21. 21. Способ лечения субъекта с почечным состоянием, выбранным из группы, включающей острую почечную недостаточность, острый нефрит, хроническую почечную недостаточность, нефротический синдром, повреждение почечных канальцев, трансплантацию почки, токсическое повреждение, гипоксическое повреждение, травму, поликистоз почек, ювенильный нефронофтиз и медуллярное губчатое заболевание, предусматривающий введение указанному субъекту терапевтически эффективного количества антитела по п.11 или 12.
22. 22. Способ стимулирования роста новой почечной ткани у субъекта, предусматривающий введение указанному субъекту терапевтически эффективного количества полипептида по п.9.
23. 23. Способ стимулирования роста новой почечной ткани у субъекта, предусматривающий введение указанному субъекту терапевтически эффективного количества антитела по п.11 или 12.
24. 24. Способ повышения жизнеспособности поврежденной почечной ткани у субъекта, предусматривающий введение указанному субъекту терапевтически эффективного количества полипептида по п.9.
25. 25. Способ повышения жизнеспособности поврежденной почечной ткани у субъекта, предусматривающий введение указанному субъекту терапевтически эффективного количества антитела по п.11 или 12.

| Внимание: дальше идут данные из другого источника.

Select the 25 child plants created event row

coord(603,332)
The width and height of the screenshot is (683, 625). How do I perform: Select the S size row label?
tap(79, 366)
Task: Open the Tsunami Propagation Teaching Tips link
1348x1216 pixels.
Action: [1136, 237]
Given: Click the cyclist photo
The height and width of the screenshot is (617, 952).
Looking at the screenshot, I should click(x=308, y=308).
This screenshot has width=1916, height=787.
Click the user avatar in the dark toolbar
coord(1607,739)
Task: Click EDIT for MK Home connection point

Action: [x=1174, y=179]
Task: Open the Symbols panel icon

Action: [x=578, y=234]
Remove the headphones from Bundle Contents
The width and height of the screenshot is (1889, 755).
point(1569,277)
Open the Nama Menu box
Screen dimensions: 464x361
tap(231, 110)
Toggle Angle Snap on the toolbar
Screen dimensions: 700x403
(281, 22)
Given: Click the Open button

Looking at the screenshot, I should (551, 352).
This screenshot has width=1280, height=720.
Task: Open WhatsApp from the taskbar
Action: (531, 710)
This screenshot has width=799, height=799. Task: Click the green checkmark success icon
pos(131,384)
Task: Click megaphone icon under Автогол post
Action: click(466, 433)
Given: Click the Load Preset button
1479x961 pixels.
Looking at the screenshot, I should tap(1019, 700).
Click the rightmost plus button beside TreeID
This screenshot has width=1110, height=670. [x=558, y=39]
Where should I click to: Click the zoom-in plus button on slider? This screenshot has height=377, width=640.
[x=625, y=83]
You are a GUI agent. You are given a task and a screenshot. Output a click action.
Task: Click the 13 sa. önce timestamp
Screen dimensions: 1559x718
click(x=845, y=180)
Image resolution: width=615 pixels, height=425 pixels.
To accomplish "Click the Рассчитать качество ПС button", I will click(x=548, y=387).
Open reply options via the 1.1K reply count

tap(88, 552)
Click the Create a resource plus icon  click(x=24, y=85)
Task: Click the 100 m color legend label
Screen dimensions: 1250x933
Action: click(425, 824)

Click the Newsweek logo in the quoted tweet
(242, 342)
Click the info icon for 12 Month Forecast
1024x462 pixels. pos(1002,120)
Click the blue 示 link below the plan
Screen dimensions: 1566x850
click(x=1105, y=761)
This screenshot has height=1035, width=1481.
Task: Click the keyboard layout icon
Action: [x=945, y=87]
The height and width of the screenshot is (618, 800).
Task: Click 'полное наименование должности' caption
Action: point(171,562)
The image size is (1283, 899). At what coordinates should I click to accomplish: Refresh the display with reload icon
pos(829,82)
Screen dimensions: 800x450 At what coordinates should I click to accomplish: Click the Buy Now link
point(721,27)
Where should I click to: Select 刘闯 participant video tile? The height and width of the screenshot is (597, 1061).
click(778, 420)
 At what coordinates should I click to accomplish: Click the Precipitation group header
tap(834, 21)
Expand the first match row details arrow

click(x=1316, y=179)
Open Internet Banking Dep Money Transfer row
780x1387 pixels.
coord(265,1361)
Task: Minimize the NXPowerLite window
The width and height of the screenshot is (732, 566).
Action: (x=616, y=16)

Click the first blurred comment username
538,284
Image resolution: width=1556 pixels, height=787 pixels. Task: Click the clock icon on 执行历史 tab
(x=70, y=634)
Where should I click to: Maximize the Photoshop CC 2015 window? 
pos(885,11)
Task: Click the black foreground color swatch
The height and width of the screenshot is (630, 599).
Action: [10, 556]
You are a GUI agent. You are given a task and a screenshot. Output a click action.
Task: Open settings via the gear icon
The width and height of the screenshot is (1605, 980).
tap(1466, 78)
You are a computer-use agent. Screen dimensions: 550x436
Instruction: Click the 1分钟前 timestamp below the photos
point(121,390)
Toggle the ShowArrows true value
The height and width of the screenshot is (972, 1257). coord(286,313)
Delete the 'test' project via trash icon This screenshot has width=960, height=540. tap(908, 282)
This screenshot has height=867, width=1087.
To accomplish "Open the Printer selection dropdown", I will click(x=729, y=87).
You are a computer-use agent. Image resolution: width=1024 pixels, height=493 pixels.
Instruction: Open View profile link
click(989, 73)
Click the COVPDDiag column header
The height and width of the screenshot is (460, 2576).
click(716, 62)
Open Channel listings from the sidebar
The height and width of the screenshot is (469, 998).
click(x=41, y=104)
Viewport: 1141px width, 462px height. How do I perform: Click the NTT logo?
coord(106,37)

26. 26. Фармацевтическая композиция, включающая физиологически приемлемый носитель, содержащий полипептид по п.9, диспергированный в указанном носителе в терапевтически эффективной концентрации.
27. 27. Фармацевтическая композиция, включающая физиологически приемлемый носитель, содержащий антитело по п. 11 или 12, диспергированные в указанном носителе в терапевтически эффективной концентрации.
28. 28. Способ оценки наличия или хода восстановления поврежденной почки у субъекта, предусматривающий стадию измерения концентрации полипептида по п.9 в моче, сыворотке или мочевом осадке указанного субъекта, страдающего повреждением или заболеванием почек или подвергающегося риску их развития.